When investing in highly speculative altcoins (alternative coins), virtual asset investors should keep in mind legal risks related to the securities nature. The supervisory authorities should actively respond to market participants’ inquiries regarding the securities nature of digital assets. To enhance the legal clarity and predictability on the securities nature issues, they need to rationally institutionalize the process of determining whether a digital asset is a security. Also, they should make more specific the guideline for investment contract analysis of digital assets.
 
1) In this article, the definition of digital assets includes both securities tokens and virtual assets not falling under the securities definition.
2) The Financial Investment Services and Capital Markets Act, August 3, 2007, No. 8635, Grounds for Enactment.
3) SEC v.

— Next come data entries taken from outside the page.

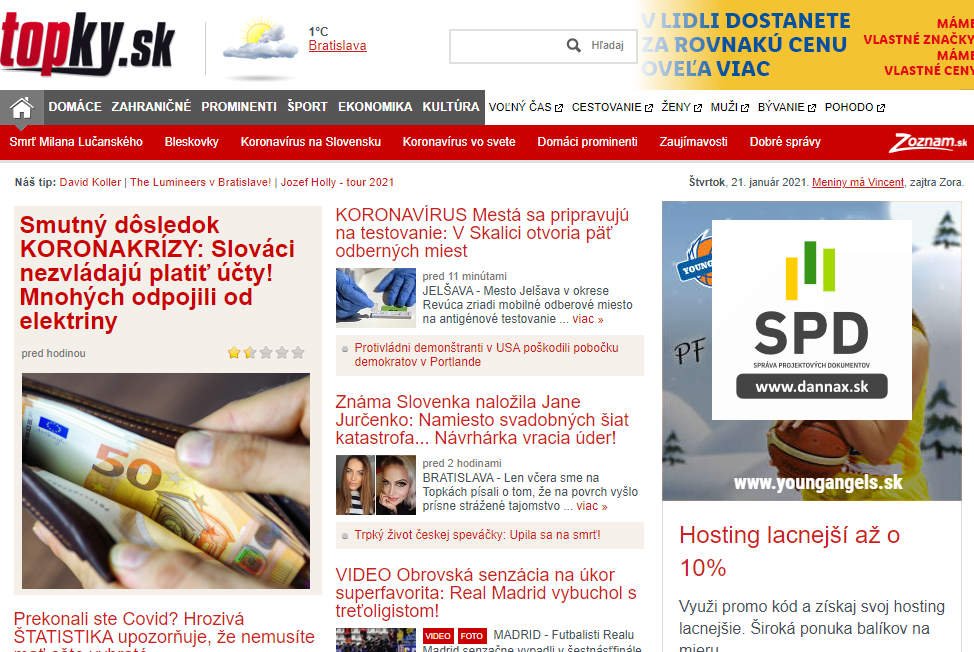This screenshot has width=974, height=652.
Task: Open the external CESTOVANIE link
Action: tap(612, 107)
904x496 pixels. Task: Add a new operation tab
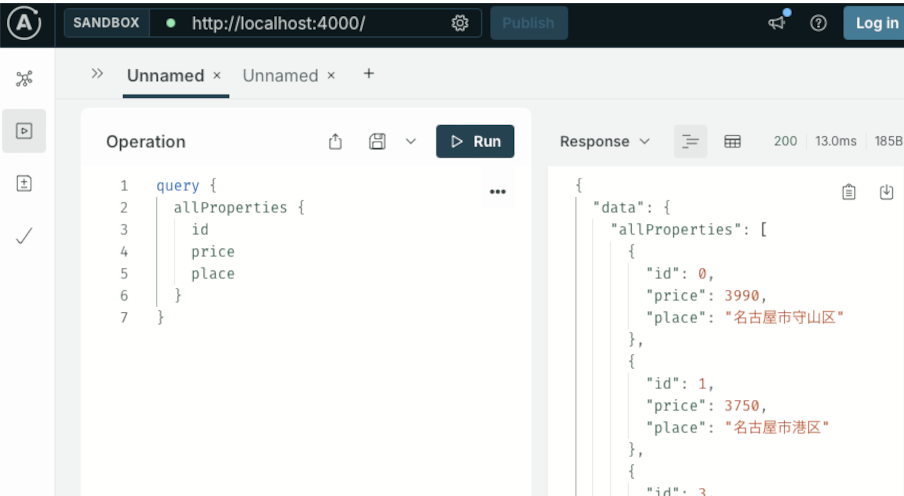click(x=368, y=74)
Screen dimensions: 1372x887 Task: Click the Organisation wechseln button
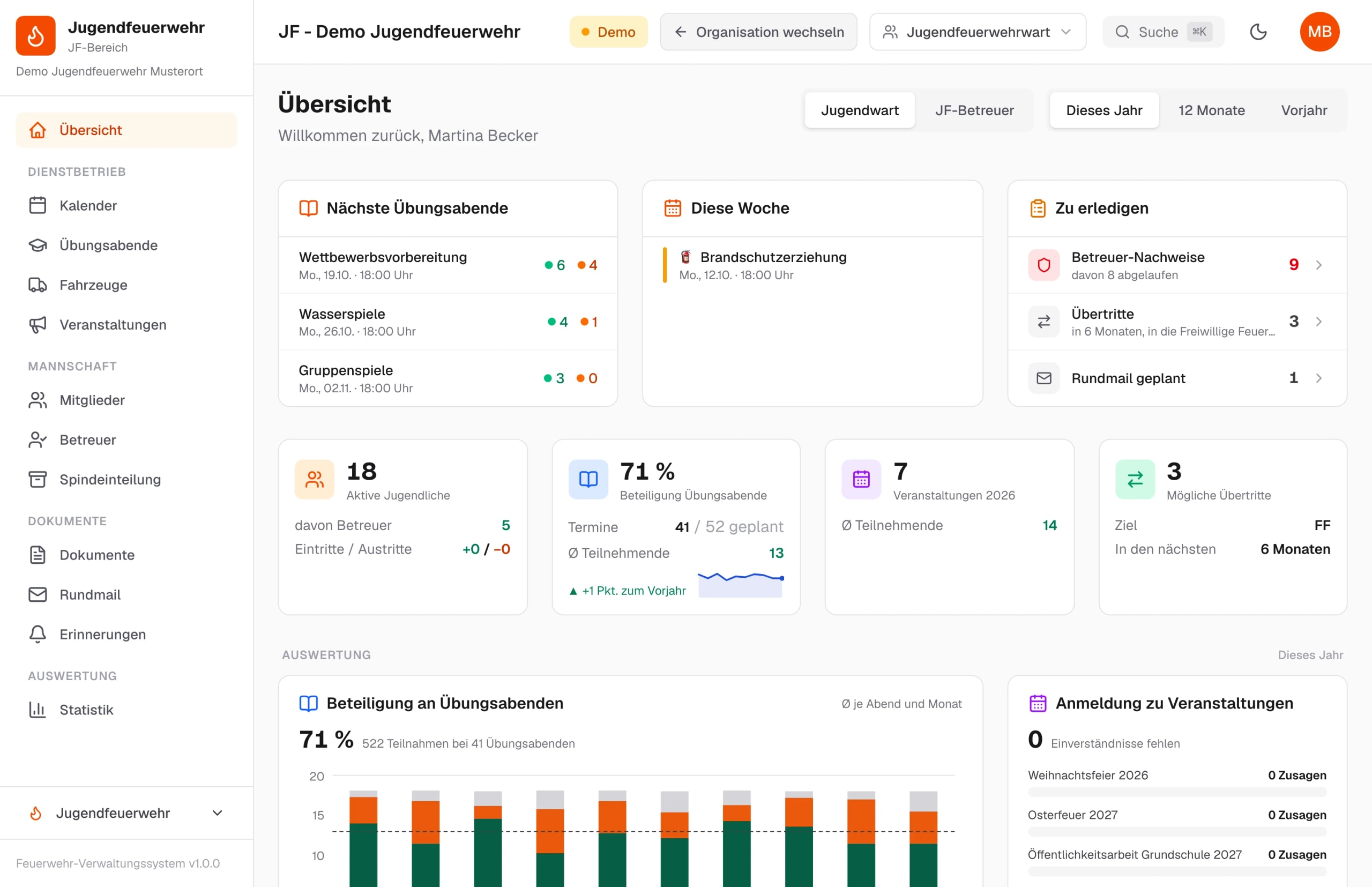758,32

W.J. Howey Co., 328 U.S. 293 (1946).
4) Yonhap Infomax, February 28, 2023, [IB Story] The reason why digital assets should be integrated into the formal system promptly.
5) The Ministry of Finance and Economy, 2006, Explanatory materials for the enactment of the Financial Investment Services and Capital Markets Act, p. 11.
6) SEC v Ripple, Inc., Answer of Defendant Ripple Labs, INC. to Plaintiff’s Complaint (2021. 1. 29), p. 14.
7) “The Howey test lives on, and it plays a role in determining whether a digital asset is an ancillary asset.” Jones Day, 2022, Digital Assets Defined: How Lummis-Gillibrand Will Shape the Coming Fintech Debate, p. 3.
8) Reves v. Ernst & Young, 494 U.S. 56 (1990)
9) FSCMA §4(6)
10) Busan Ilbo, January 18, 2023, The suspension of transactions on the Busan digital asset exchange can be seen as a signal for business conversion?
11) SEC v. Edwards, 540 U.S. 389 (2004).
12) The Financial Services Commission, February 6, 2023, Appendix: How to overhaul the regulatory scheme for the issuance and distribution of security tokens, p. 7.
13) The formative right refers to a right to create, modify and eliminate legal relationship by a right holder’s unilateral declaration of intention.” Oh, S.K., 2016, Dictionary of Legal Terms, p. 306.